- Born: 23 May 1965 Paramaribo, Suriname
- Died: 11 October 2008 (aged 43) Lom Municipality, Norway
- Occupation: TV presenter
- Notable credit(s): Expeditie Robinson Peking Express 71° Noord
- Relatives: Harald Hasselbach

= Ernst-Paul Hasselbach =

Dutch television host and producer (1965–2008)

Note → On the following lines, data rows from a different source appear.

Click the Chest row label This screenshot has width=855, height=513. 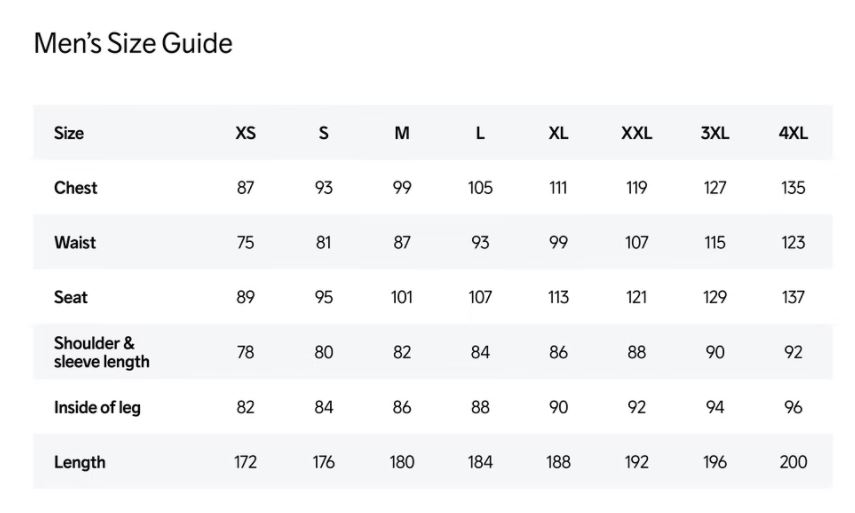(76, 188)
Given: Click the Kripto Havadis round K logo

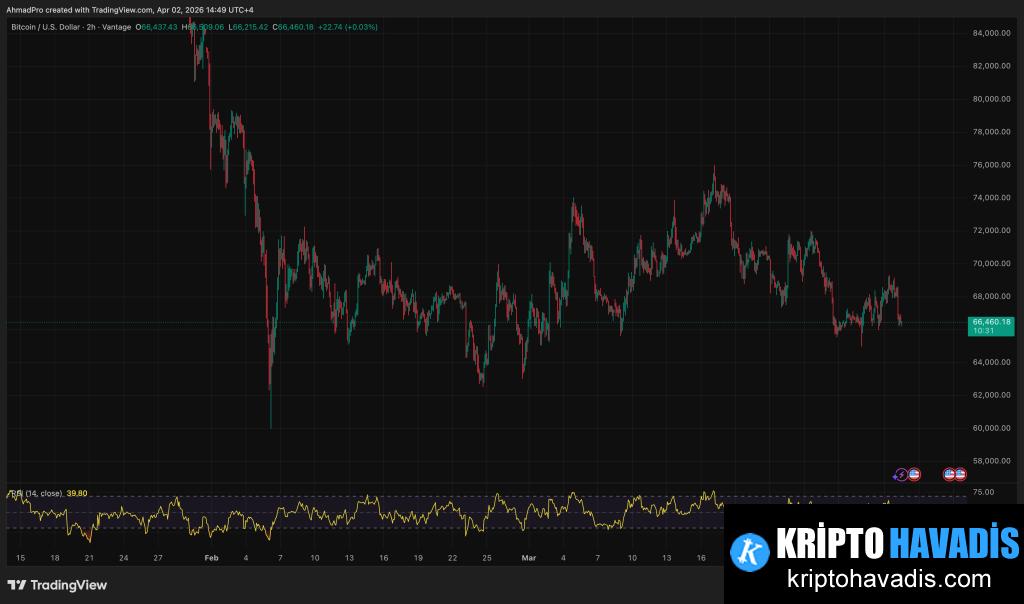Looking at the screenshot, I should point(749,549).

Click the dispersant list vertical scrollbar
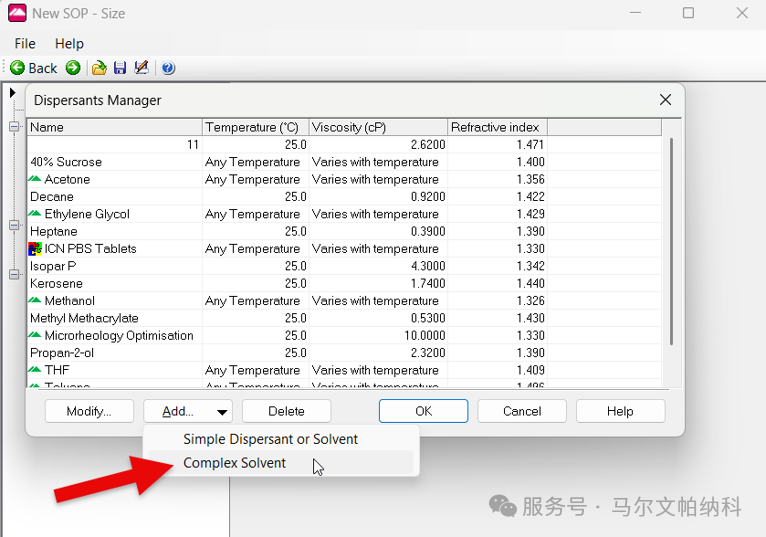tap(672, 242)
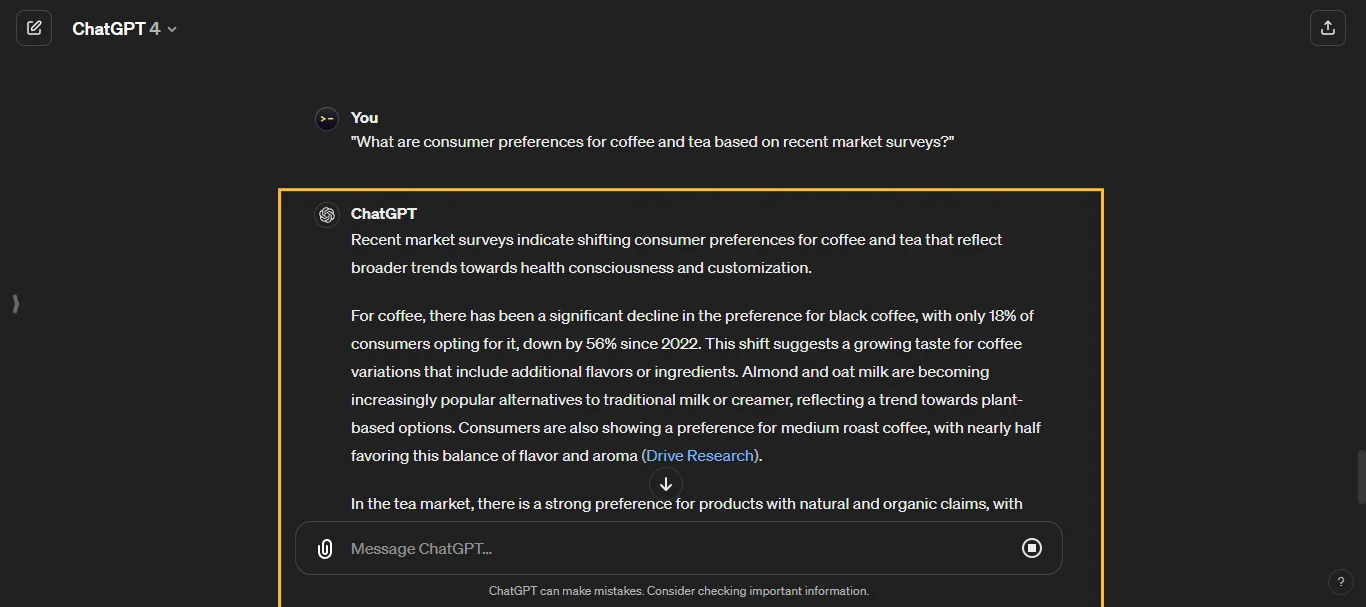Jump to bottom with the down arrow button
1366x607 pixels.
[666, 484]
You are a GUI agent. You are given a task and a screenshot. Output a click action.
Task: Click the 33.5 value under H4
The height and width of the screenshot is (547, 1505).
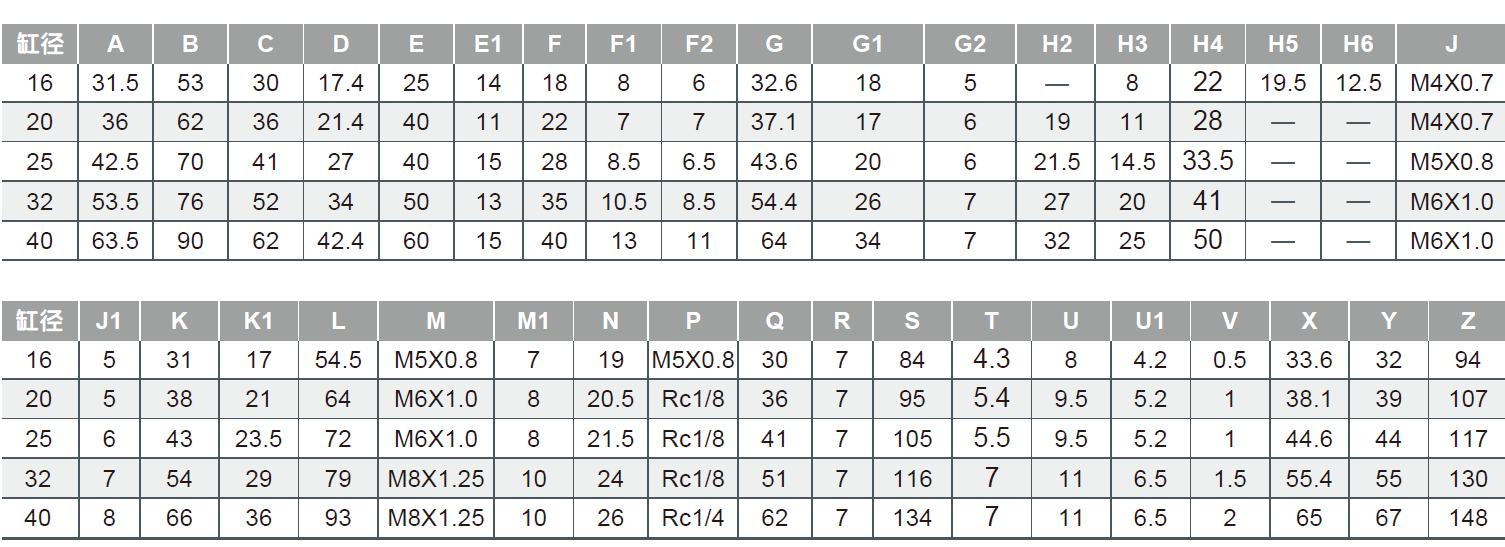[x=1207, y=161]
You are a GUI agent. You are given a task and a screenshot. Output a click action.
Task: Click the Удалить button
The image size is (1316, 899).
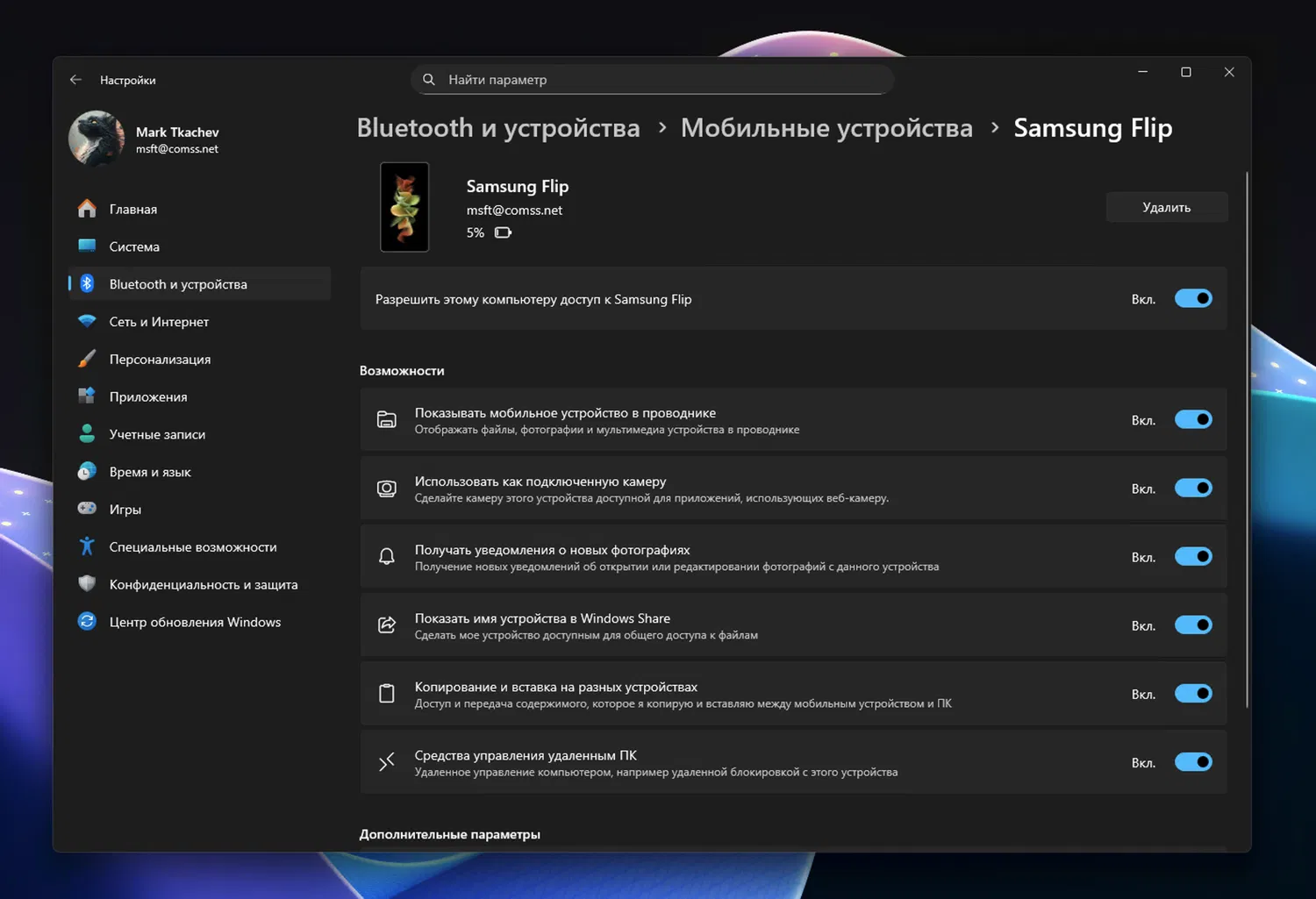[1167, 207]
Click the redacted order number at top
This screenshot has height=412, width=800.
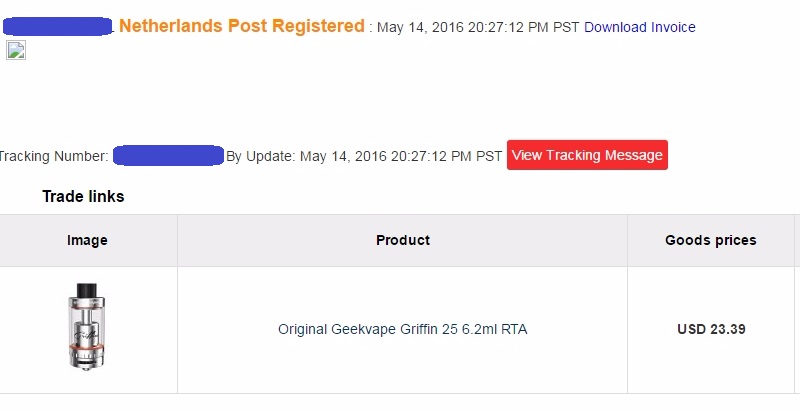pos(58,26)
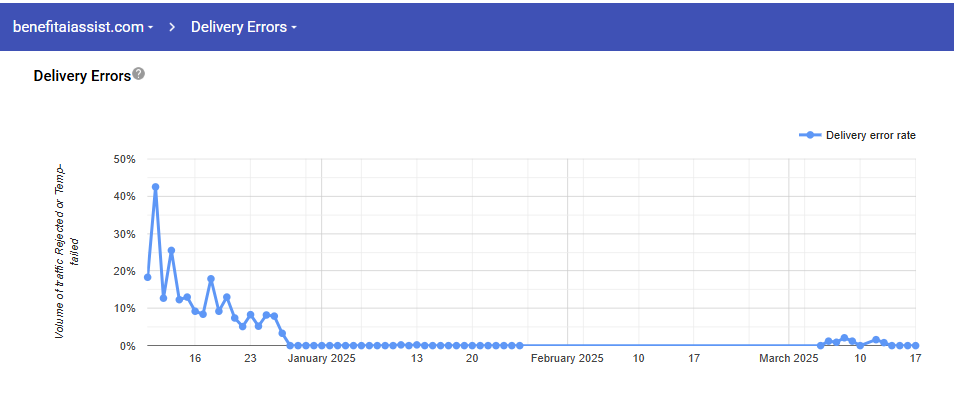Open help icon beside Delivery Errors heading
Viewport: 954px width, 408px height.
(139, 74)
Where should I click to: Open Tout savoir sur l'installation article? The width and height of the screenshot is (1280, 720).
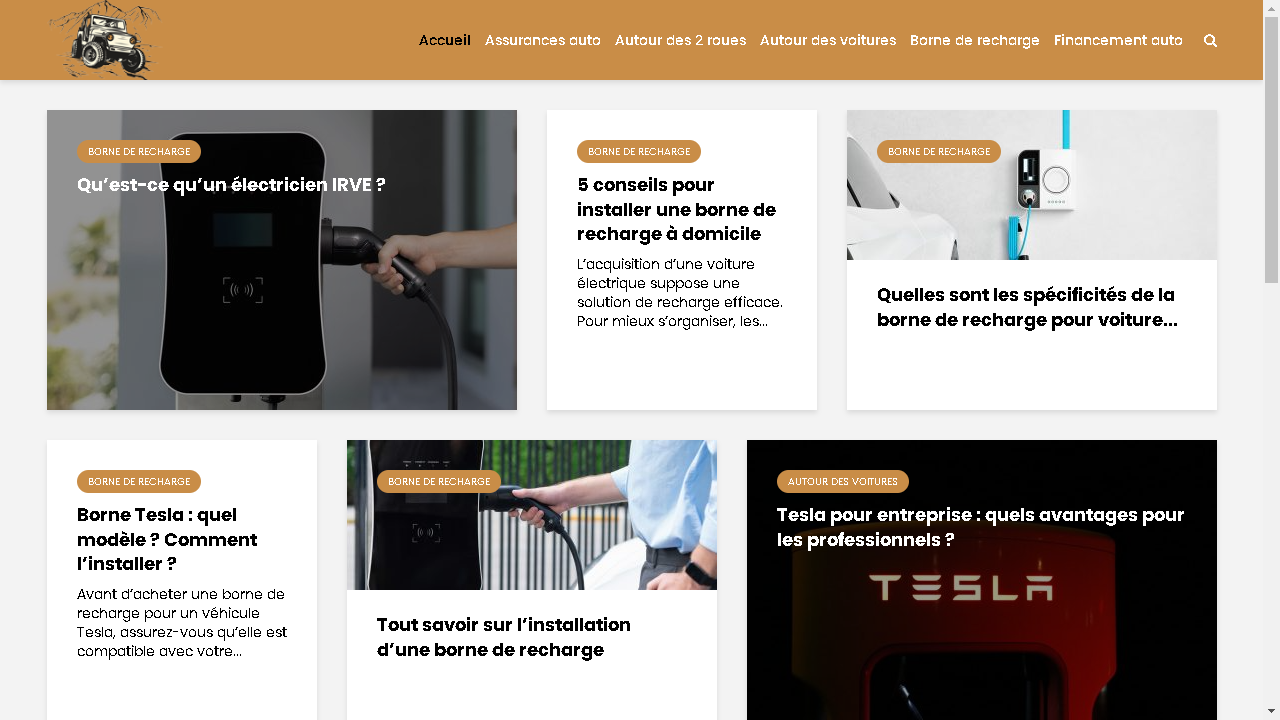tap(504, 637)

Ernst-Paul Hasselbach (23 May 1965 – 11 October 2008) was a Dutch TV host and producer. He hosted several shows on Dutch and Belgian television.

==Early years==
Hasselbach was the son of a Dutch father and a Surinamese mother. His father's work meant that he lived around the world growing up. Hasselbach lived in the Netherlands, Suriname, Kenya, Indonesia, and Canada. After finishing secondary school in Vancouver, British Columbia, he returned to the Netherlands to study in Amsterdam. As well as his studies in "Academie voor Lichamelijke Opvoeding", he studied English at the Vrije Universiteit.

==Television career==
Hasselbach started his television career in 1995. Between 2000 and his death in 2008 he hosted and produced ten editions of Expeditie Robinson, the Dutch-Belgian version of Survivor. In 2004 he hosted the first season of Peking Express.

==Personal life==
His brother Harald Hasselbach was a Super Bowl champion with the Denver Broncos in 1997 and 1998 and a Grey Cup champion with the Calgary Stampeders in 1992.

===Death===
Ernst-Paul Hasselbach died in an automobile accident in Lom Municipality, Norway, while shooting the television show 71° Noord. He left behind his girlfriend, Gracia Witteman, and their daughter as well as two sons from an earlier relationship.